BEGIN SOURCE DATA

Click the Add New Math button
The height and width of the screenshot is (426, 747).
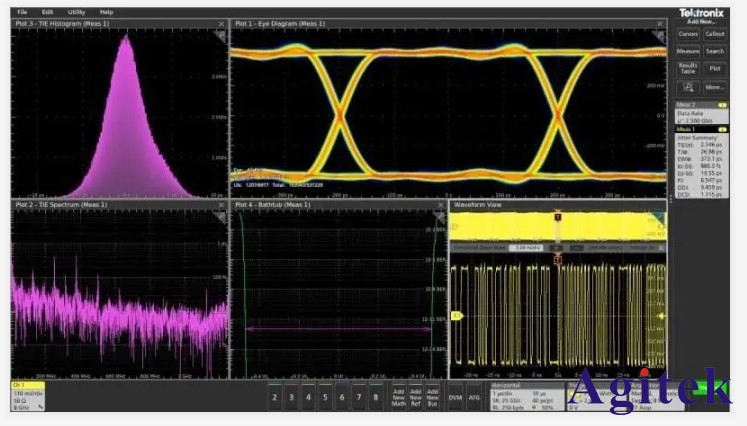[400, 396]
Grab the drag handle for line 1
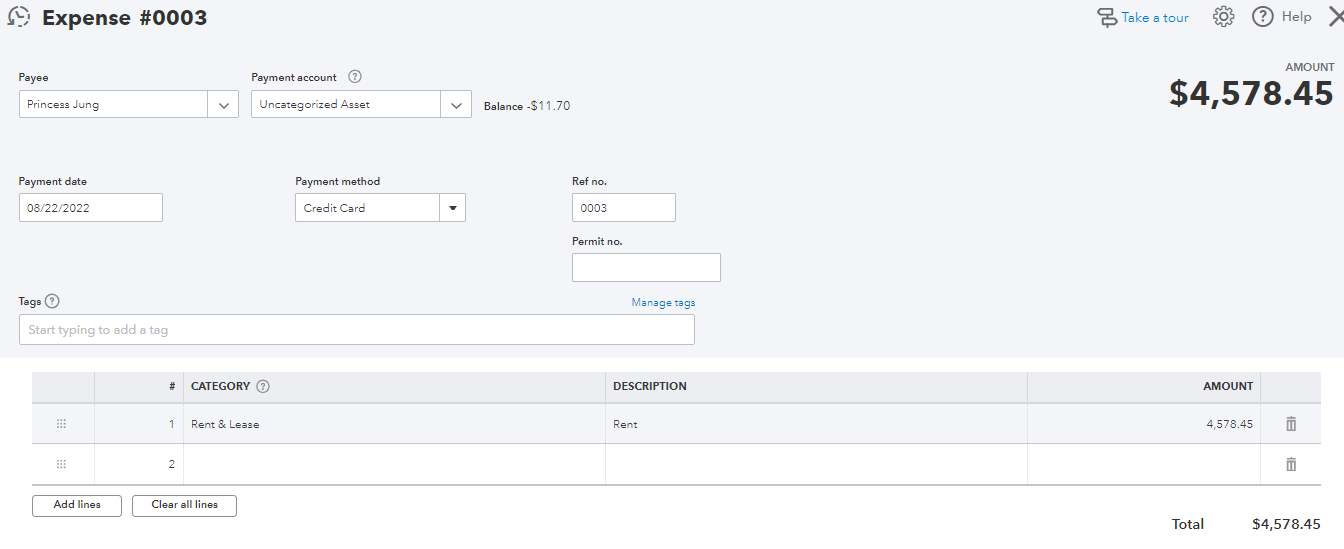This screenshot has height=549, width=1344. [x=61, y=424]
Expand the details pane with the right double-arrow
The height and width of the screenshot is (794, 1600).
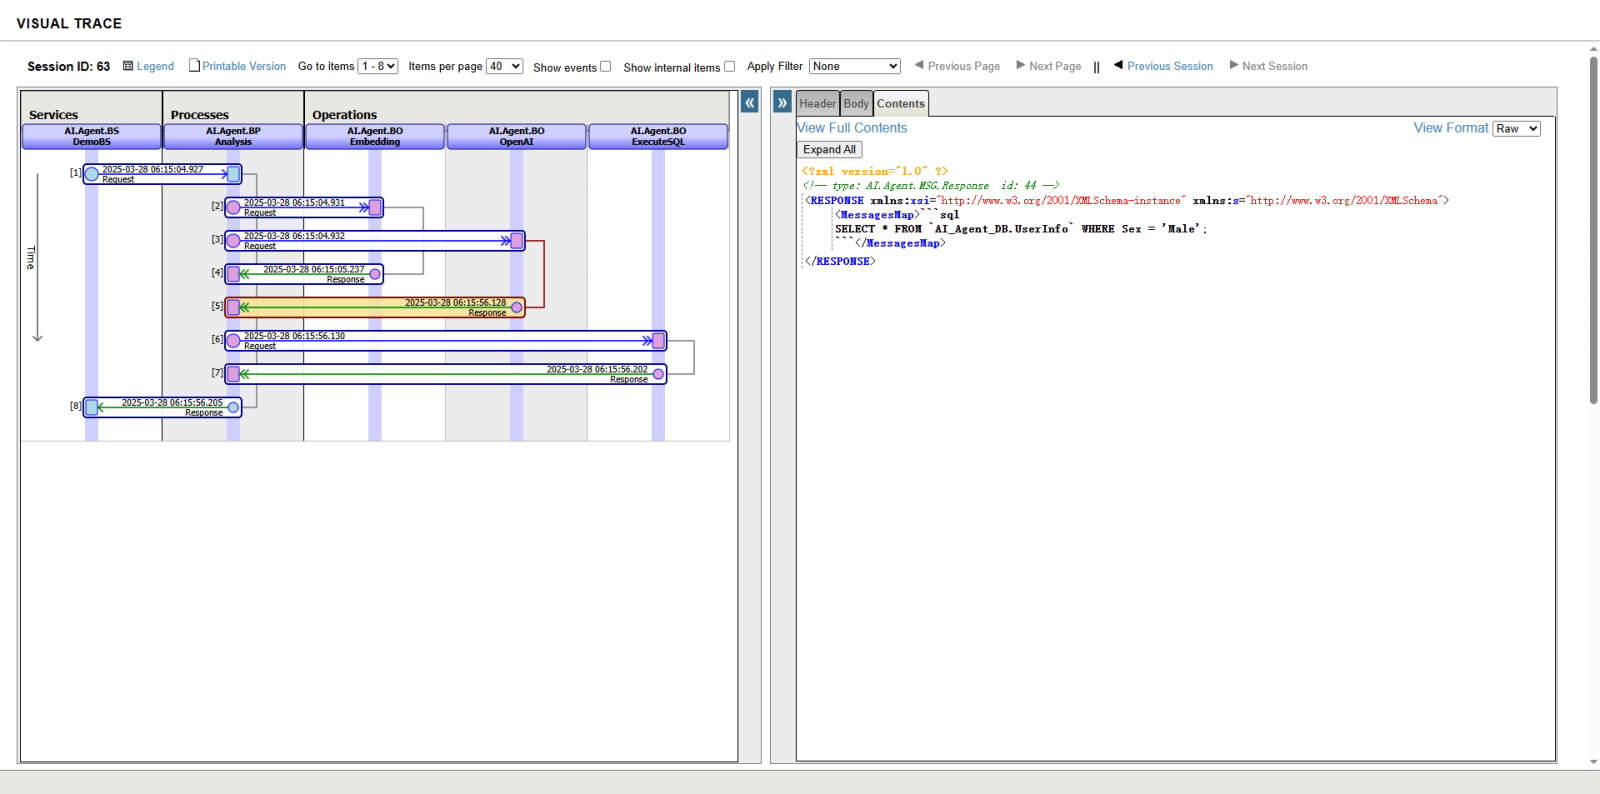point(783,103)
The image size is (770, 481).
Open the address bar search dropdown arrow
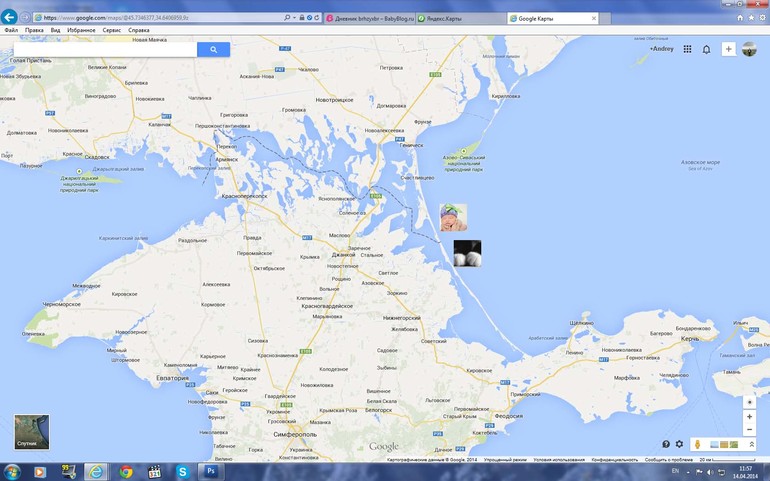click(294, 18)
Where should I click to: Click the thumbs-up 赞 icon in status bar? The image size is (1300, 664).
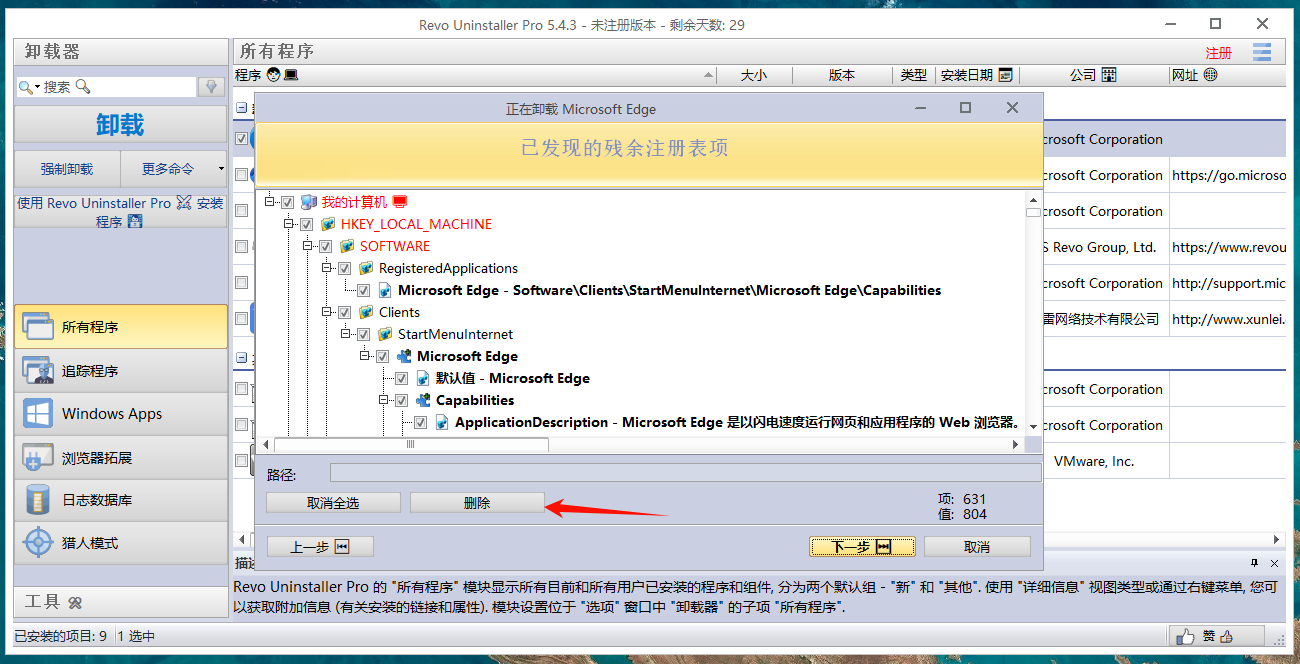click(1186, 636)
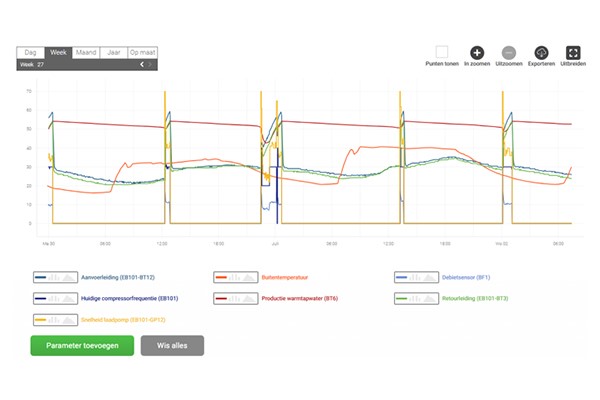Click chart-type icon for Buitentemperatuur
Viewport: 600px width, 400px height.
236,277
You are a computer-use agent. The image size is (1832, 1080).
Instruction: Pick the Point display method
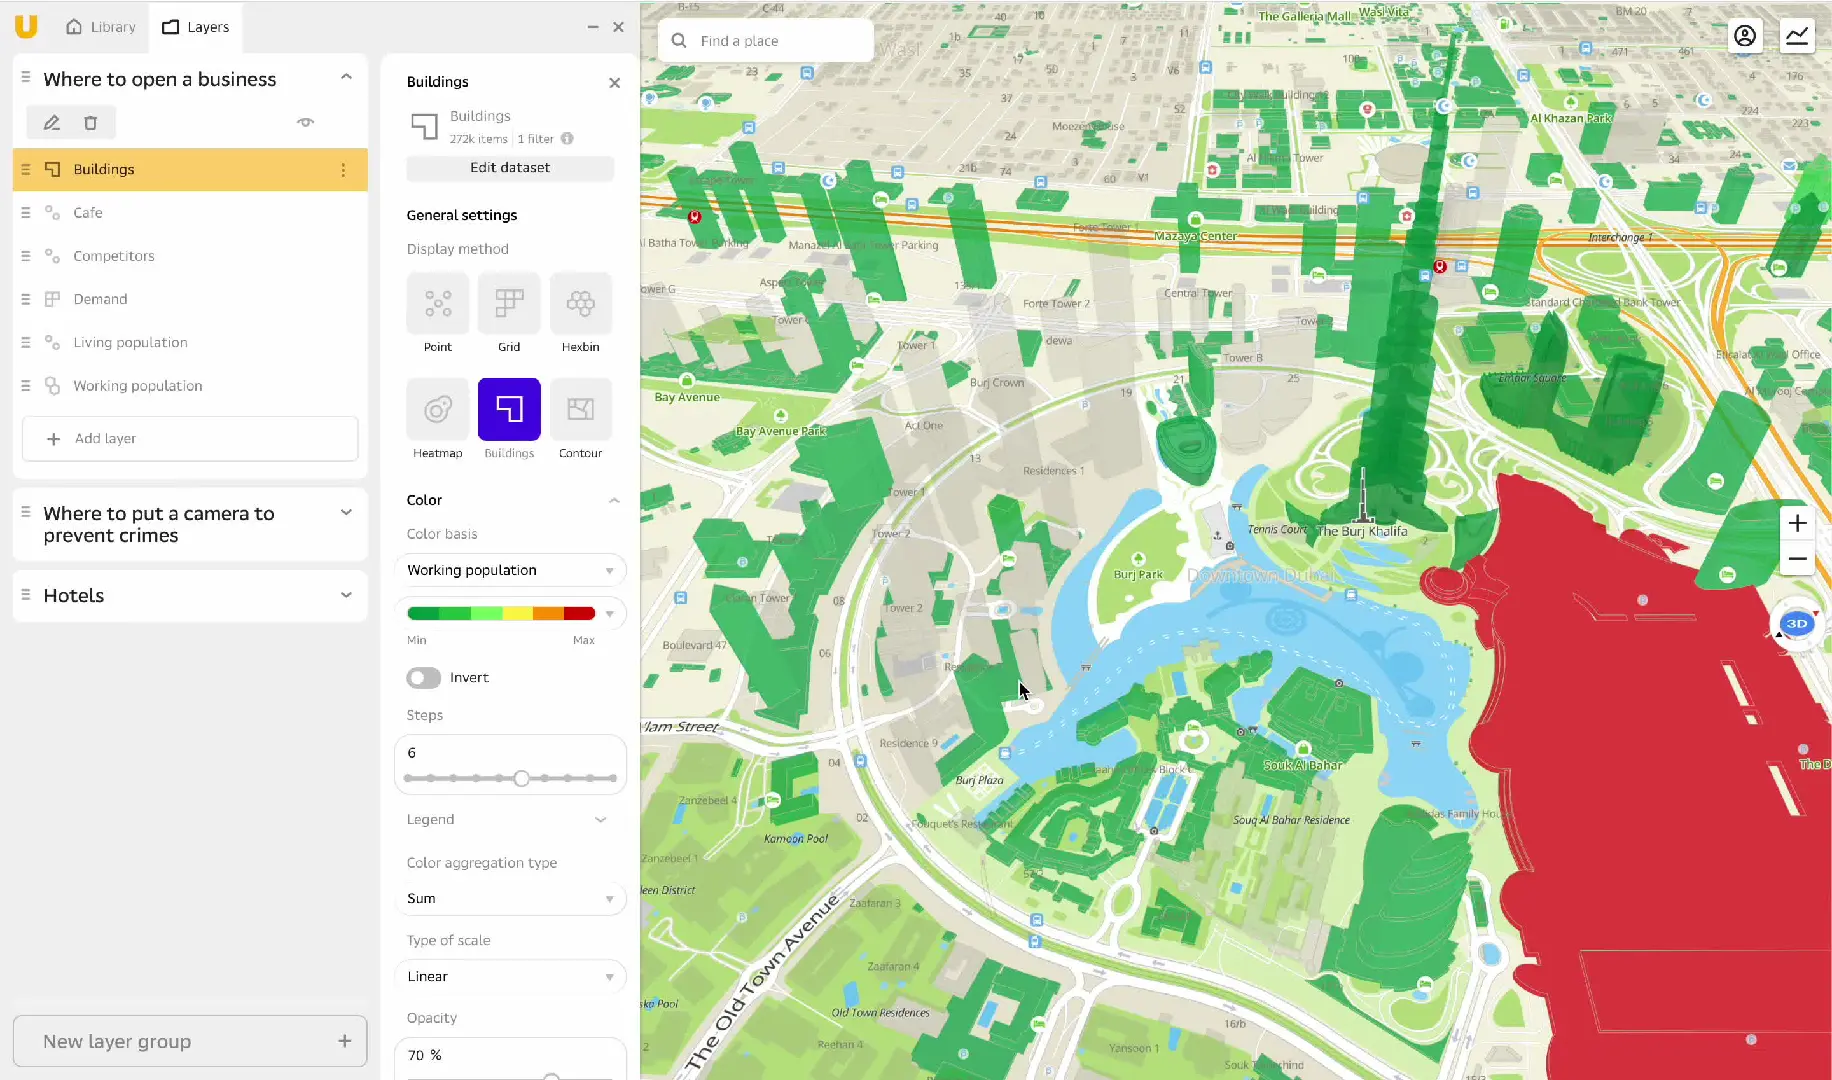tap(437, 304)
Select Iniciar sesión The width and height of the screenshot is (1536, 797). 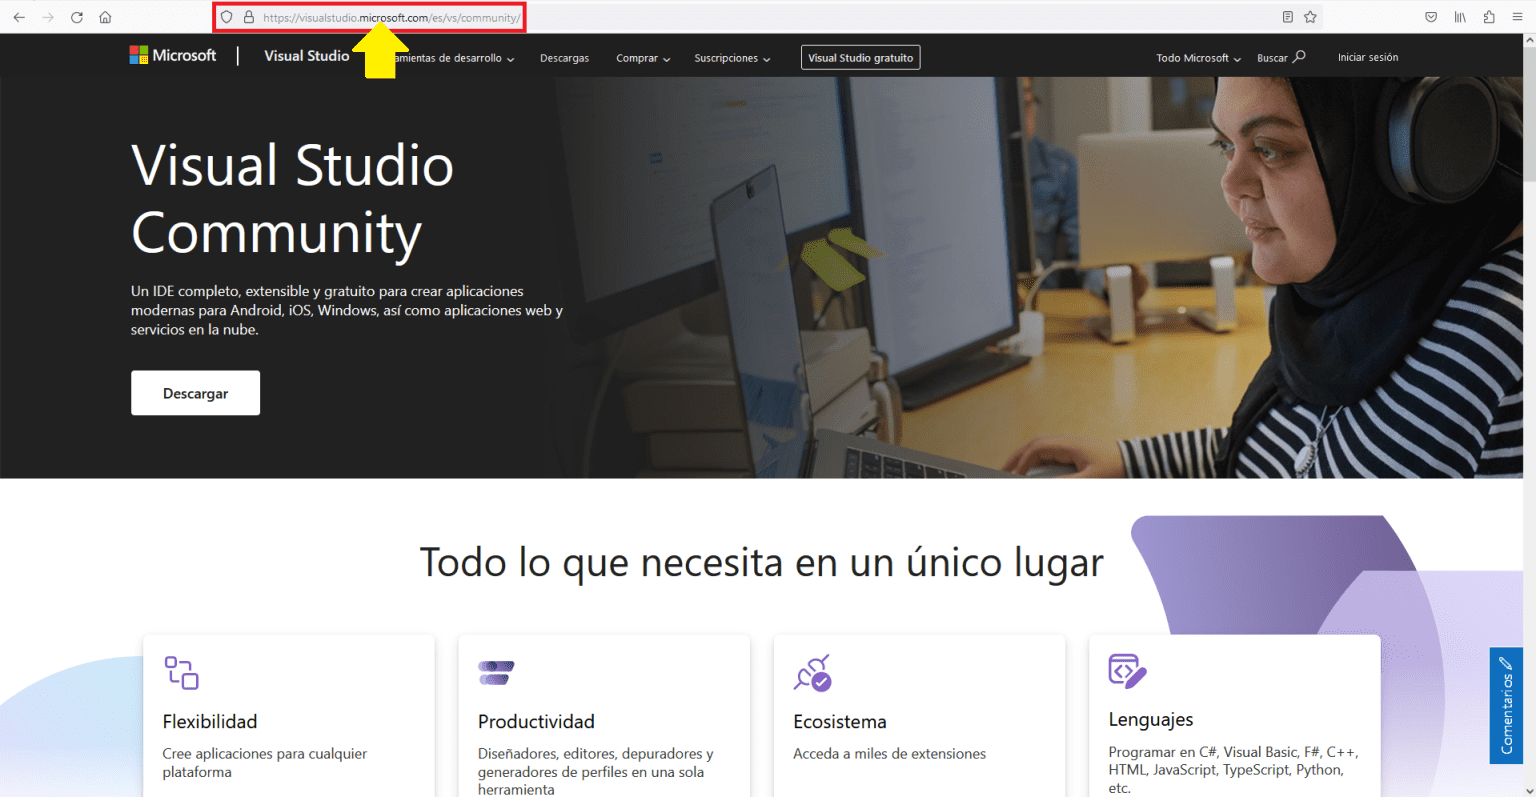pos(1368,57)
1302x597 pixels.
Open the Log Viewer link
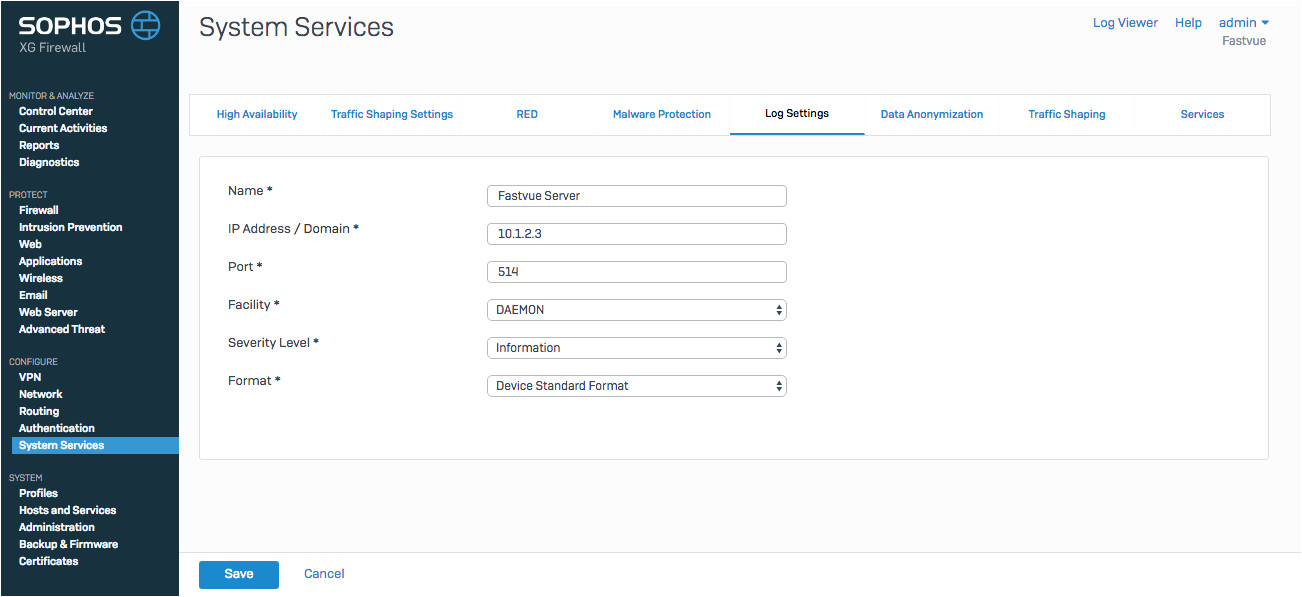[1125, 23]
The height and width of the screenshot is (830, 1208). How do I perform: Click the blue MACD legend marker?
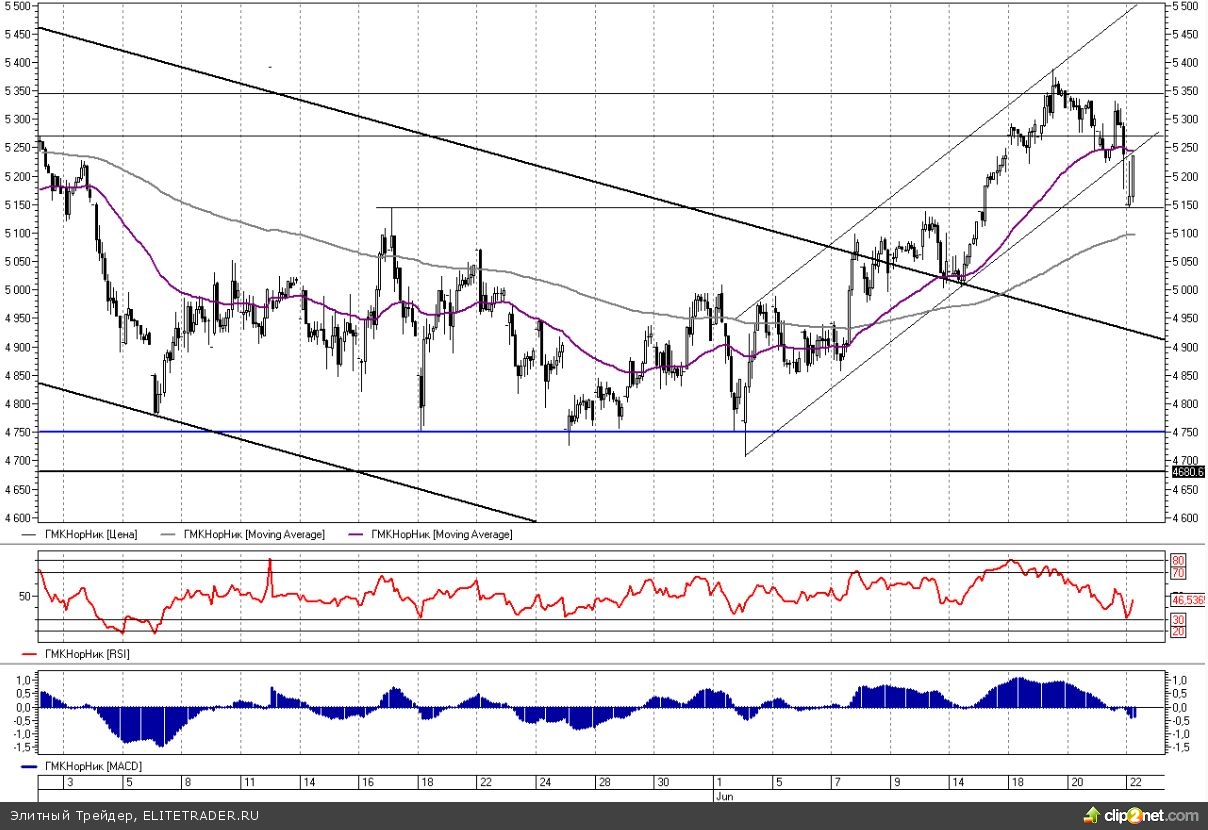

END SOURCE DATA

• **ASSIGNED TASK**: Every line from the one containing "1302x597 pixels." through the end of the entries above is to be copied exactly; pictures are to be left out.

• **ANSWER SECTION**:
1302x597 pixels.
Open the Log Viewer link
[1125, 23]
The height and width of the screenshot is (830, 1208). How do I perform: Click the blue MACD legend marker?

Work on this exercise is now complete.